#### WHAT YOU SHOULD DO:
Reproduce the news text on Iraq's de-Baathification law word for word, in full.

#### EXTRACT:
Iraq's presidency council on Sunday issued a controversial law that allows lower-ranking former Baath party members to reclaim government jobs, the final step for the first U.S.-backed benchmark approved by parliament.

The measure was thought to affect about 38,000 former members of Saddam Hussein's ruling political apparatus, giving them a chance to go back to government jobs. It would also allow those who have reached retirement age to claim government pensions.

It became law without the signature of the Sunni representative on the three-member presidency council because the constitution requires the body to act within 10 days after the panel received the law, according to Iraq's constitution.

Iraq's Sunni Vice President Tariq al-Hashemi objected to provisions in the law that would have pensioned off 7,000 members of Saddam's former secret police and intelligence agents who still worked in Iraq's security apparatus.

The law is the first of 18 pieces of benchmark legislation demanded by the Bush administration to promote reconciliation among Iraq's Sunni and Shiite Arab communities and the large Kurdish minority.

Other draft legislation, including measures to divvy up the country's vast oil wealth, amend the constitution and define rules for new provincial elections.

The so-called de-Baathification law was passed by the 275-member parliament on Jan. 12. The presidency council announced it had issued the legislation in a statement on Sunday.

In Other Developments:

  • The U.S. military announced Sunday that an American soldier had died a day earlier of non-combat related causes in Ninevah province. At least 3,944 members of the U.S. military have died since the beginning of the Iraq war in March 2003, according to an Associated Press count.

#### EXERCISE DATA:
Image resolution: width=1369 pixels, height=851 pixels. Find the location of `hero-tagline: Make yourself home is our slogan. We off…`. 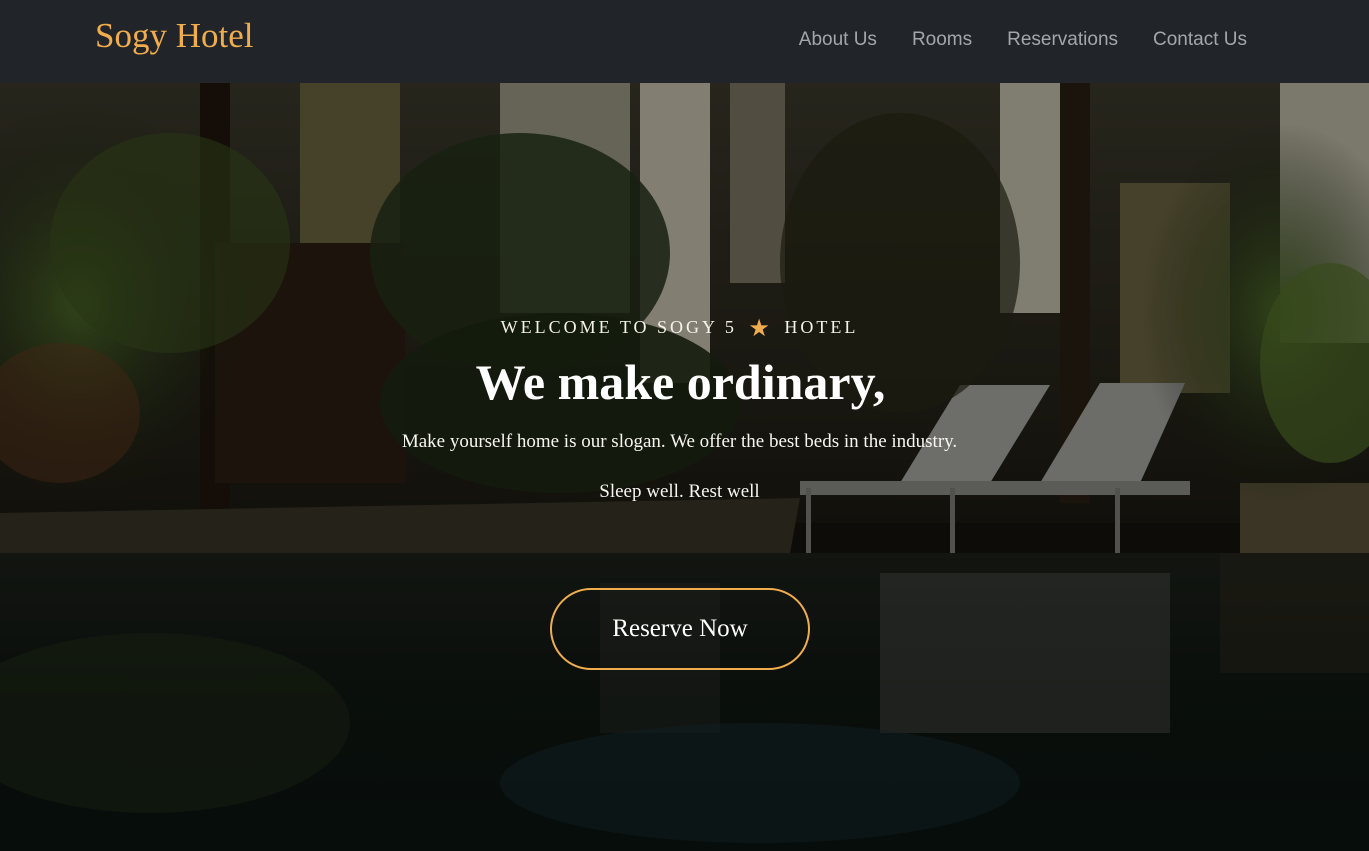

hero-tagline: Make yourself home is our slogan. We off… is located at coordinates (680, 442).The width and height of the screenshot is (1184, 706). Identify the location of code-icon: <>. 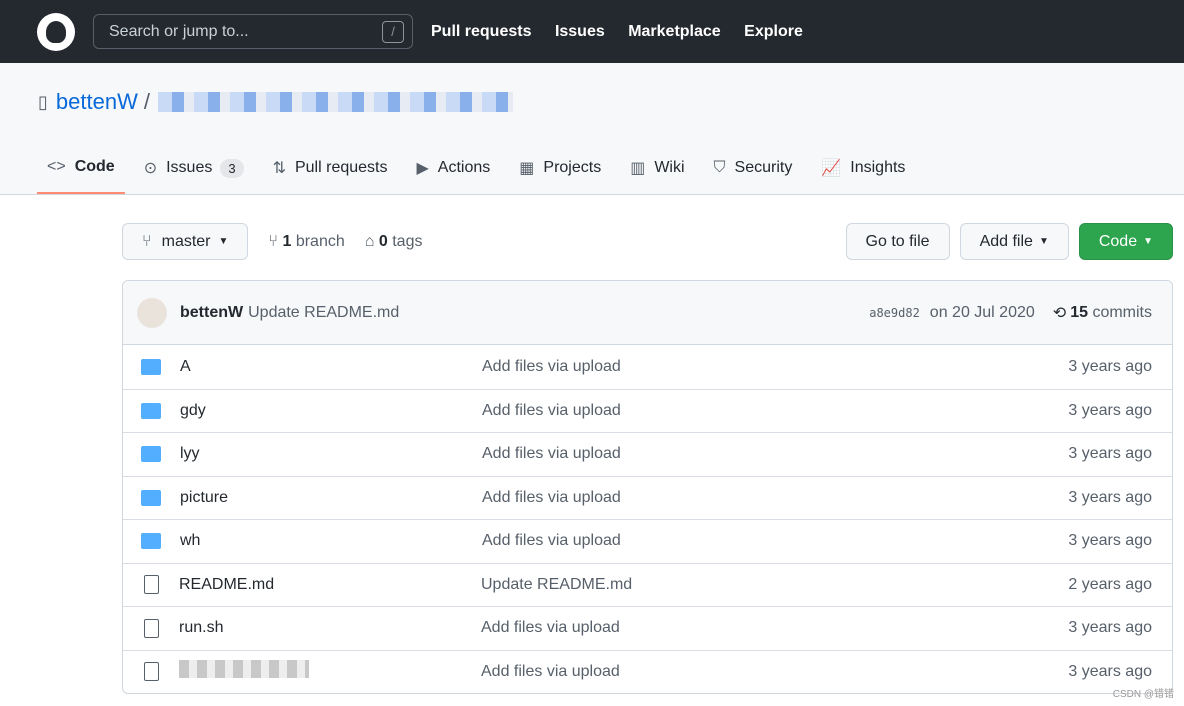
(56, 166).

#### TASK RESPONSE:
Iraq's presidency council on Sunday issued a controversial law that allows lower-ranking former Baath party members to reclaim government jobs, the final step for the first U.S.-backed benchmark approved by parliament.

The measure was thought to affect about 38,000 former members of Saddam Hussein's ruling political apparatus, giving them a chance to go back to government jobs. It would also allow those who have reached retirement age to claim government pensions.

It became law without the signature of the Sunni representative on the three-member presidency council because the constitution requires the body to act within 10 days after the panel received the law, according to Iraq's constitution.

Iraq's Sunni Vice President Tariq al-Hashemi objected to provisions in the law that would have pensioned off 7,000 members of Saddam's former secret police and intelligence agents who still worked in Iraq's security apparatus.

The law is the first of 18 pieces of benchmark legislation demanded by the Bush administration to promote reconciliation among Iraq's Sunni and Shiite Arab communities and the large Kurdish minority.

Other draft legislation, including measures to divvy up the country's vast oil wealth, amend the constitution and define rules for new provincial elections.

The so-called de-Baathification law was passed by the 275-member parliament on Jan. 12. The presidency council announced it had issued the legislation in a statement on Sunday.

In Other Developments:

  • The U.S. military announced Sunday that an American soldier had died a day earlier of non-combat related causes in Ninevah province. At least 3,944 members of the U.S. military have died since the beginning of the Iraq war in March 2003, according to an Associated Press count.